**Work request:** Output, exactly and in full, the entries that appear below.

**Input material:**
#####

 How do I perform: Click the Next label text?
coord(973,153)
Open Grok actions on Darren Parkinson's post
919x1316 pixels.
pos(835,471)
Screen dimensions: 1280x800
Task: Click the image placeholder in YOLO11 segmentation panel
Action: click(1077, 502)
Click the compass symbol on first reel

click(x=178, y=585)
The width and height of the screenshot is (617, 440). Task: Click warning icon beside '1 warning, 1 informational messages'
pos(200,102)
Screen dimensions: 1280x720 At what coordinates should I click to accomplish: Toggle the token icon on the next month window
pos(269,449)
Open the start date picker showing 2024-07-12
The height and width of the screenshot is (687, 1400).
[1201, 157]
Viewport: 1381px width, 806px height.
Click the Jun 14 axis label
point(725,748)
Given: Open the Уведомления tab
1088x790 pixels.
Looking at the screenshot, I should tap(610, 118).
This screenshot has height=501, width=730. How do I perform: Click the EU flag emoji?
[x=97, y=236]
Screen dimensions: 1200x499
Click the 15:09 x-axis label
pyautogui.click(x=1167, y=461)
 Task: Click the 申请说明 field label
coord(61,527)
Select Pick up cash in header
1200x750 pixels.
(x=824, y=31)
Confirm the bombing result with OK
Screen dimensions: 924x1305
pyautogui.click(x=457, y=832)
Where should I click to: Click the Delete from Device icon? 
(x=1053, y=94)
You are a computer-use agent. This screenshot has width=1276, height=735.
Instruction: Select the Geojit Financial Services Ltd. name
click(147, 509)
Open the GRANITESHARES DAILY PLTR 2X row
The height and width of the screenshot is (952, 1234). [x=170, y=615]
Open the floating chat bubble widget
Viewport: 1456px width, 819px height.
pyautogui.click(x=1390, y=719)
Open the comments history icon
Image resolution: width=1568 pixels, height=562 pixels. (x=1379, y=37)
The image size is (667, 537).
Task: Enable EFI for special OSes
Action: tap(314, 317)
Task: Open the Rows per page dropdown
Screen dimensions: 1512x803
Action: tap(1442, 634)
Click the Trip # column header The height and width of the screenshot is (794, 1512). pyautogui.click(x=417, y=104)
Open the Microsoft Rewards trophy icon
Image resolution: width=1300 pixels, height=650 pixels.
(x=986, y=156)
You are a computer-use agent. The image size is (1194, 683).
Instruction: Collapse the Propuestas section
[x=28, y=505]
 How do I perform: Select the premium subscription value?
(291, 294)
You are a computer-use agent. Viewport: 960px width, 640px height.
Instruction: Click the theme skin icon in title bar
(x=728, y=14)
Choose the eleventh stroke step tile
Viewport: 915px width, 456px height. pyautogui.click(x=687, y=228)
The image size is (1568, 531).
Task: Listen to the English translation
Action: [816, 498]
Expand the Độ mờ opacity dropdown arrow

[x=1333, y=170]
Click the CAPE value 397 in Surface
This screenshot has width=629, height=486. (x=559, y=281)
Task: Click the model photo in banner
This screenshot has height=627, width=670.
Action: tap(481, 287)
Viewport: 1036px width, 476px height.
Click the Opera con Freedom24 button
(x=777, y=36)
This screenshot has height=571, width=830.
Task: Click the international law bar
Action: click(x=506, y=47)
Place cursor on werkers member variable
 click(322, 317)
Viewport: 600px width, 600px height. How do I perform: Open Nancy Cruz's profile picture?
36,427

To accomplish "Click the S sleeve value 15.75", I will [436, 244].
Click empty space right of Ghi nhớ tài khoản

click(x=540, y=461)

#####

**Written response:**
 How do I perform: Click the Next label text?
coord(973,153)
Open Grok actions on Darren Parkinson's post
919x1316 pixels.
pos(835,471)
Screen dimensions: 1280x800
Task: Click the image placeholder in YOLO11 segmentation panel
Action: click(1077, 502)
Click the compass symbol on first reel

click(x=178, y=585)
The width and height of the screenshot is (617, 440). Task: Click warning icon beside '1 warning, 1 informational messages'
pos(200,102)
Screen dimensions: 1280x720 At what coordinates should I click to accomplish: Toggle the token icon on the next month window
pos(269,449)
Open the start date picker showing 2024-07-12
The height and width of the screenshot is (687, 1400).
[1201, 157]
Viewport: 1381px width, 806px height.
Click the Jun 14 axis label
point(725,748)
Given: Open the Уведомления tab
1088x790 pixels.
Looking at the screenshot, I should tap(610, 118).
This screenshot has height=501, width=730. How do I perform: Click the EU flag emoji?
[x=97, y=236]
Screen dimensions: 1200x499
Click the 15:09 x-axis label
pyautogui.click(x=1167, y=461)
 Task: Click the 申请说明 field label
coord(61,527)
Select Pick up cash in header
1200x750 pixels.
(x=824, y=31)
Confirm the bombing result with OK
Screen dimensions: 924x1305
pyautogui.click(x=457, y=832)
Where should I click to: Click the Delete from Device icon? 
(x=1053, y=94)
You are a computer-use agent. This screenshot has width=1276, height=735.
Instruction: Select the Geojit Financial Services Ltd. name
click(147, 509)
Open the GRANITESHARES DAILY PLTR 2X row
The height and width of the screenshot is (952, 1234). [x=170, y=615]
Open the floating chat bubble widget
Viewport: 1456px width, 819px height.
pyautogui.click(x=1390, y=719)
Open the comments history icon
Image resolution: width=1568 pixels, height=562 pixels. (x=1379, y=37)
The image size is (667, 537).
Task: Enable EFI for special OSes
Action: tap(314, 317)
Task: Open the Rows per page dropdown
Screen dimensions: 1512x803
Action: tap(1442, 634)
Click the Trip # column header The height and width of the screenshot is (794, 1512). pyautogui.click(x=417, y=104)
Open the Microsoft Rewards trophy icon
Image resolution: width=1300 pixels, height=650 pixels.
(x=986, y=156)
You are a computer-use agent. The image size is (1194, 683).
Instruction: Collapse the Propuestas section
[x=28, y=505]
 How do I perform: Select the premium subscription value?
(291, 294)
You are a computer-use agent. Viewport: 960px width, 640px height.
Instruction: Click the theme skin icon in title bar
(x=728, y=14)
Choose the eleventh stroke step tile
Viewport: 915px width, 456px height. pyautogui.click(x=687, y=228)
The image size is (1568, 531).
Task: Listen to the English translation
Action: [816, 498]
Expand the Độ mờ opacity dropdown arrow

[x=1333, y=170]
Click the CAPE value 397 in Surface
This screenshot has width=629, height=486. (x=559, y=281)
Task: Click the model photo in banner
This screenshot has height=627, width=670.
Action: tap(481, 287)
Viewport: 1036px width, 476px height.
Click the Opera con Freedom24 button
(x=777, y=36)
This screenshot has height=571, width=830.
Task: Click the international law bar
Action: click(x=506, y=47)
Place cursor on werkers member variable
 click(322, 317)
Viewport: 600px width, 600px height. How do I perform: Open Nancy Cruz's profile picture?
36,427

To accomplish "Click the S sleeve value 15.75", I will [436, 244].
Click empty space right of Ghi nhớ tài khoản

click(x=540, y=461)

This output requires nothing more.